Madhu Verma, an environmental economist who did this number crunching for the union environment ministry in 2019 as part of a project, says: “Tiger is a director of systems, and an entire ecosystem thrives because of them — like flora, fauna, timber, carbon storage, soil conservation, gas regulation, gene pool, water storage and natural control of vectors.”


Putting a monetary value on it is the best way to convince stakeholders, corporates, policymakers, politicians, and masses about the silent services of tiger habitats, explains Verma, who worked for twoand-a-half decades at the Bhopal-based Indian Institute of Forest Management.

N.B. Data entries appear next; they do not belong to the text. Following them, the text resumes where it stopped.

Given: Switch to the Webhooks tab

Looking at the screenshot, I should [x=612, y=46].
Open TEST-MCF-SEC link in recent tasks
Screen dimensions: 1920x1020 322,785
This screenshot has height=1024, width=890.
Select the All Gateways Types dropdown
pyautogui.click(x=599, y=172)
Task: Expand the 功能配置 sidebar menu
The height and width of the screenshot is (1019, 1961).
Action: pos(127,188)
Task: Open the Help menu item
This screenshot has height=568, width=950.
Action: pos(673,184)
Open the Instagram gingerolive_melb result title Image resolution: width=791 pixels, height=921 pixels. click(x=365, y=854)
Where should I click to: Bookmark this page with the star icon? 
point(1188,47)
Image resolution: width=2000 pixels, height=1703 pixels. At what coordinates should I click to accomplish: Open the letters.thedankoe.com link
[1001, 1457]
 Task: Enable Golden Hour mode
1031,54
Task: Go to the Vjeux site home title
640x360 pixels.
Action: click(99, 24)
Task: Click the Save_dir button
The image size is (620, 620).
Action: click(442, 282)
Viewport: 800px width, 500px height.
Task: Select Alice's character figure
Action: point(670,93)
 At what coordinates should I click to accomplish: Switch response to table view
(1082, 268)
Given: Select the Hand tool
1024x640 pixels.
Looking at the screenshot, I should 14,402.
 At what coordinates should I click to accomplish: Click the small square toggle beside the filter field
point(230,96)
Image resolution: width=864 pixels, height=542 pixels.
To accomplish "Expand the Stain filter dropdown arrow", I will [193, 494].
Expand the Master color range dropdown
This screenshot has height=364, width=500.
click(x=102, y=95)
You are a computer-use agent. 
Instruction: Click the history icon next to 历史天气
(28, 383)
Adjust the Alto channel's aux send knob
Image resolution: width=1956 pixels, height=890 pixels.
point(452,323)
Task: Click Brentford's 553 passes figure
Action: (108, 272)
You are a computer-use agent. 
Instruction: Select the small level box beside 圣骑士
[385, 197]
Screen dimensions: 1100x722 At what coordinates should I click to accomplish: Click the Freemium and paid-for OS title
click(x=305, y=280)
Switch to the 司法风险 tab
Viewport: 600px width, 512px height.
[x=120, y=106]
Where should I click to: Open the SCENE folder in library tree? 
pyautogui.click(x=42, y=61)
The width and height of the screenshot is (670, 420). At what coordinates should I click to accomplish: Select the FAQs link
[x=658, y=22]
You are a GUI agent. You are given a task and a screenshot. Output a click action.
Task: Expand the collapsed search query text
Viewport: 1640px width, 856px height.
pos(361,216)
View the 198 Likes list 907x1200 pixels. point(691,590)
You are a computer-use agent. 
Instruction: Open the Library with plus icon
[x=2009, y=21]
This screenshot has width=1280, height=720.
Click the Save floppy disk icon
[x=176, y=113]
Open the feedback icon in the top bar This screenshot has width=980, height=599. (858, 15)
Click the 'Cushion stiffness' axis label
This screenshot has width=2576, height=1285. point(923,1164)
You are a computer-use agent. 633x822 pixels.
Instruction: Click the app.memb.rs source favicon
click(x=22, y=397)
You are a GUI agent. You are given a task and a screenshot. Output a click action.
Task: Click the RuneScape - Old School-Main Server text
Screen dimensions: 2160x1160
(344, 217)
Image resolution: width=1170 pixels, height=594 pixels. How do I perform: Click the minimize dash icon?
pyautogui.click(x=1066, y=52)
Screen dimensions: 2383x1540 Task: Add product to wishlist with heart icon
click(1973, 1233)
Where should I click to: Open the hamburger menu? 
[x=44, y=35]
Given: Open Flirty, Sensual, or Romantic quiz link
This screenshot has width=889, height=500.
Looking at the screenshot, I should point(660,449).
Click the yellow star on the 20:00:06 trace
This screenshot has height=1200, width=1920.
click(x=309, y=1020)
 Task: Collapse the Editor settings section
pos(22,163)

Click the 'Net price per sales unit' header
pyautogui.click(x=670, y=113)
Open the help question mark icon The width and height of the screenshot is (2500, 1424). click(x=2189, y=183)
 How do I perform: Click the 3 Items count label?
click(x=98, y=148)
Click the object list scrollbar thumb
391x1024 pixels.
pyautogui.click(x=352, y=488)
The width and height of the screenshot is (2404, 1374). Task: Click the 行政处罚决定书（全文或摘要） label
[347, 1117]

She calls the evaluation an underestimate. Of the 53 tiger reserves in the country, economic evaluations of 16 have been done. Some are in progress. Each reserve has its unique economic valuation based on a thriving ecosystem and services offered to society. Tiger reserves generate employment of over 5 million man-days annually, Union environment minister Bhupender Yadav recently tweeted.

Around `100 crore in tourist visit fee was collected from these reserves between 2018 and 2021, a lower-than-average figure due to Covid lockdown. “Tiger is a surrogate indicator of things that go unnoticed and are unfactored in GDP. Tiger investment does a lot towards green GDP, but it doesn’t get quantified. If you invest in tigers, you protect the forests. Tiger-bearing forests store a lot of carbon in different forms. If 2.3% of the country’s geographical areas are in the tiger reserve system, indirectly so much area is addressing your climate concerns which are linked to sustainability,” says Dr. Rajesh Gopal, secretary general, Global Tiger Forum.


Tiger bonds, carbon trading in tiger reserves, corporate business models for tiger conservation and tiger towns are some of the options being explored to generate funds for the conservation of the big cat. SP Yadav, additional director general of Project Tiger and member secretary, National Tiger Conservation Authority (NTCA), says the process of operationalising a voluntary carbon market in five tiger reserves has been set in motion.

These include Sunderbans, Dudhwa, Pench, Kanha and Periyar Tiger Reserves. Proposals have been cleared for the Kaziranga and Manas tiger reserves. The carbon credit value is likely to vary depending on the quality of the forest. A rough estimate of the encashment of carbon credit in UP’s Dudhwa tiger reserve is `10-15 crore annually. “We are working with The Energy and Resources Institute to launch the carbon credit scheme in these reserves this year.